Often, I would rope parents in to read from a different copy (the trunk of my
car was rather full of books) for other characters. This worked for most plays
but especially well for Shakespeare. Poetry, too.

I sometimes rewarded good behavior with reading from _The Hobbit_ or something
similar.

------
munr
Growing up, I used to hate reading aloud due to having a mild stutter. English
classes were filled with fear and sweaty palms at the thought of being chosen
that day to read whatever the book was at the time.

Interestingly, I've started to enjoy reading aloud to my kids and find that I
don't stutter while doing so. My older daughter prefers to read on her own now
most of the time, though my 4 year old has a mountain of books and loves being
read to, so bedtime usually involves reading 3-5 books and has become a
pleasant routine.

A few years ago, my daughter insisted I volunteer to read to her class at
school, which also turned out to be a good experience and I think the kids
enjoyed listening to "Jack and the Beanstalk" as well.

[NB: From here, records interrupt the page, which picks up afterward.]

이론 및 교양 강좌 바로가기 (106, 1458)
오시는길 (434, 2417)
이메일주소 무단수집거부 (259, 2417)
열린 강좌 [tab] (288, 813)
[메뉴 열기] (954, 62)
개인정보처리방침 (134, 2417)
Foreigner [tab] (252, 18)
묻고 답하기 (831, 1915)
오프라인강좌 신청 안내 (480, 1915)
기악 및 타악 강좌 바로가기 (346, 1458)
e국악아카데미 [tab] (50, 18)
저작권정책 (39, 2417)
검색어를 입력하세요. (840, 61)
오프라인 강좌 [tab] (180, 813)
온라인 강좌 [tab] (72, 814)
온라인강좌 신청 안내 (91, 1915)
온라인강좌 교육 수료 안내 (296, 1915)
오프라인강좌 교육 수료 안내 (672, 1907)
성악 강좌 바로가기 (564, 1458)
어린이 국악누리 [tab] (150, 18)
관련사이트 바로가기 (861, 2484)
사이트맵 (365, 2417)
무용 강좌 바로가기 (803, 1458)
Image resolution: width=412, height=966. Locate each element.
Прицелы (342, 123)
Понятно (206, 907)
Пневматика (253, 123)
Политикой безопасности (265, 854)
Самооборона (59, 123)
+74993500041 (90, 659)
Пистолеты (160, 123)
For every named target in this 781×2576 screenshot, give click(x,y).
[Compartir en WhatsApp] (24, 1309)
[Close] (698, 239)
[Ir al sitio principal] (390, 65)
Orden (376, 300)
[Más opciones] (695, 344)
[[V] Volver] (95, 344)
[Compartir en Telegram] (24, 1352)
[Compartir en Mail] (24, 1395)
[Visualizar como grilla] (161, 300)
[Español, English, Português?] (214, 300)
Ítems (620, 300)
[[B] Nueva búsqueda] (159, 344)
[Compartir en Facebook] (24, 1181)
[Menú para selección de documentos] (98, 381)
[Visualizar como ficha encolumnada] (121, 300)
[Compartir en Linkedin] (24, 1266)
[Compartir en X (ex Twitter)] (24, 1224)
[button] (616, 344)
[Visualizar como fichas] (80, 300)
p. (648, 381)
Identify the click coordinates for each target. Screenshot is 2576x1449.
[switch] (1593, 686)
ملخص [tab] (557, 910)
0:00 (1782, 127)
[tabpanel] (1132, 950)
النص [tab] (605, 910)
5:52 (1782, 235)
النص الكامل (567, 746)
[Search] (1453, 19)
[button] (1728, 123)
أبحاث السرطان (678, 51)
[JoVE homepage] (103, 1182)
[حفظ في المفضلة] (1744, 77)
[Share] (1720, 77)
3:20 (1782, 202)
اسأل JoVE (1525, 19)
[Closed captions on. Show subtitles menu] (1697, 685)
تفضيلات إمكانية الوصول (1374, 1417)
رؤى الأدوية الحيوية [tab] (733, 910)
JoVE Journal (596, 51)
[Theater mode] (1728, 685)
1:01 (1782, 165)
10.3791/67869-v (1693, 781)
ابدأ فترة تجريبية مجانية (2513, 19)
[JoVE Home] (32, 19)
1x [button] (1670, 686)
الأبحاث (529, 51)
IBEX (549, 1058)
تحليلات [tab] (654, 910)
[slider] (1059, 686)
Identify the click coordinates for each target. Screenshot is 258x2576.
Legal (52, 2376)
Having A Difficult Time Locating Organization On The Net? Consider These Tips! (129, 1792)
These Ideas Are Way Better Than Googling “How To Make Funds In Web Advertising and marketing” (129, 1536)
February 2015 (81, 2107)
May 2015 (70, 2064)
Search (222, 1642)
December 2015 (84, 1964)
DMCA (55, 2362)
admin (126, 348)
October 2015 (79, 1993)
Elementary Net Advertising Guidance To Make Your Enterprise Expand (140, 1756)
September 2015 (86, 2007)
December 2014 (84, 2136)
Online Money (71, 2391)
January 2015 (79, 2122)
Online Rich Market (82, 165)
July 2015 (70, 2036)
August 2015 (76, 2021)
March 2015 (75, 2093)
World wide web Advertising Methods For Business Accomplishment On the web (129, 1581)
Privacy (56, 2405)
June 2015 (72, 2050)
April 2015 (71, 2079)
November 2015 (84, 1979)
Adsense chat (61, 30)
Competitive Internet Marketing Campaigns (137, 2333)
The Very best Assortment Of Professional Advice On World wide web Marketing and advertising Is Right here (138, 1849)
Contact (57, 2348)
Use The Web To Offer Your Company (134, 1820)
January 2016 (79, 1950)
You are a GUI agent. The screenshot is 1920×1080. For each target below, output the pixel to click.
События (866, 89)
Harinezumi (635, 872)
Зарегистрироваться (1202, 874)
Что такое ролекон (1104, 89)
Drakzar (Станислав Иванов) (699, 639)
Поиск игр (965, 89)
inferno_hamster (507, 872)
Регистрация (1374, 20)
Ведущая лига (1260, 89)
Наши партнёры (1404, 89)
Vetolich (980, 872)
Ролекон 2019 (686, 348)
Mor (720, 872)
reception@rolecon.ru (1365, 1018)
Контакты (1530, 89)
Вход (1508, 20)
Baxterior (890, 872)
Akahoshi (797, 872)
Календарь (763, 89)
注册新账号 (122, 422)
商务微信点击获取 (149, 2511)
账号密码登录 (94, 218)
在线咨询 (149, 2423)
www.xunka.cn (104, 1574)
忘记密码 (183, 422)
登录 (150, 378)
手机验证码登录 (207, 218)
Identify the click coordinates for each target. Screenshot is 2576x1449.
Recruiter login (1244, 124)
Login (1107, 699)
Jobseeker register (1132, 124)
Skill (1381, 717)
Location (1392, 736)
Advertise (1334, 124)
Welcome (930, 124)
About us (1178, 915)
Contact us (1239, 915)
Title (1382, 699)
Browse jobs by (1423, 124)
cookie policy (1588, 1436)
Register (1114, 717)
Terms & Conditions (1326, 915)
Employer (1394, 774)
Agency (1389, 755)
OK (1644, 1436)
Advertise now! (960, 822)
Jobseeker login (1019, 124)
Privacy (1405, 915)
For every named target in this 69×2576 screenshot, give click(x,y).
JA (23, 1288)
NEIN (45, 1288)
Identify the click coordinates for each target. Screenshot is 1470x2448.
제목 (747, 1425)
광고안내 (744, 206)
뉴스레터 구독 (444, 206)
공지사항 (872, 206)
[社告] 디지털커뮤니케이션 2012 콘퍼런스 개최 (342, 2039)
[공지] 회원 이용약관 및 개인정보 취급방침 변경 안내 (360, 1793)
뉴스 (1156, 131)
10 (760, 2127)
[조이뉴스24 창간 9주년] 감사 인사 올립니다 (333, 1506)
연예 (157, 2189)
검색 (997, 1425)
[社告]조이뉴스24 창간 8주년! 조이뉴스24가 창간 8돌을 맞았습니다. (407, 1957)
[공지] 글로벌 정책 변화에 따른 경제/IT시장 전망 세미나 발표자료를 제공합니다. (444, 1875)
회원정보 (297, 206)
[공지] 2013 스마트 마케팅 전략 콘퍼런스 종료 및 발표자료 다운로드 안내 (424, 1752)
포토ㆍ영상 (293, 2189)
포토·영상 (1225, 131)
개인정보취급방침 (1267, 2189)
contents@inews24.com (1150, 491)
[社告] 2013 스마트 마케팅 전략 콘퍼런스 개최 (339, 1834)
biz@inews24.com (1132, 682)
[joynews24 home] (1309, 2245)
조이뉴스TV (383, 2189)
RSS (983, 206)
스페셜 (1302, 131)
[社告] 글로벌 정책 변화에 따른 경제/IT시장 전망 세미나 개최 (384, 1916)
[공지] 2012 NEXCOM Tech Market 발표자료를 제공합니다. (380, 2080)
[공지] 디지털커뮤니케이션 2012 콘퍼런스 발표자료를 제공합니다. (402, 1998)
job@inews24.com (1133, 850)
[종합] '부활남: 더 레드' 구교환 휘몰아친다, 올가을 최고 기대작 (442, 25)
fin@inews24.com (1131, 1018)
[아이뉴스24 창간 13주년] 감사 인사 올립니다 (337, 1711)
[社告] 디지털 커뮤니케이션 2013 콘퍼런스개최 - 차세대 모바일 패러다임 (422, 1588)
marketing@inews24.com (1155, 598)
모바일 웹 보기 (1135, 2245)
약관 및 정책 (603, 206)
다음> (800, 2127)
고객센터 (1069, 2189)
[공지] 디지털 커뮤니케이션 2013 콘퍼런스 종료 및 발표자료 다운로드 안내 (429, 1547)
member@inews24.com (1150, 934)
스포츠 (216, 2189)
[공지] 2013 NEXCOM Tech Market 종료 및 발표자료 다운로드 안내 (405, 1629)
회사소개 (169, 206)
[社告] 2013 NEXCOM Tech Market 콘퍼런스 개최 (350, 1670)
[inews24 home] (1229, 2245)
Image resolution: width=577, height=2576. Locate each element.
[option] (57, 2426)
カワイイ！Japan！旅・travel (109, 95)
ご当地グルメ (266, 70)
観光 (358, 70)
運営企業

I've been thinking about signing up for something like toastmasters for a
while, though a reading group for adults sounds like a good way to start
fighting the fear of public speaking as well.

------
jinushaun
Lost art...? Ummm, try having kids.

I used to be horrible at reading aloud. My brain couldn’t simultaneously read
aloud and comprehend the content so I never actually absorb the contents .
Secondly, I didn’t like reading aloud because I couldn’t anticipate the
meter/cadence do it always sounded like I was an illiterate idiot. As a
result, even though I read silently a ton as a kid, I hated reading aloud
growing up.

Fast forward to now after kids, and I am light years ahead! My pace and
cadence is smooth, natural and fast. More importantly, I actually comprehend
what I’m reading now. Like everything else, it just takes practice.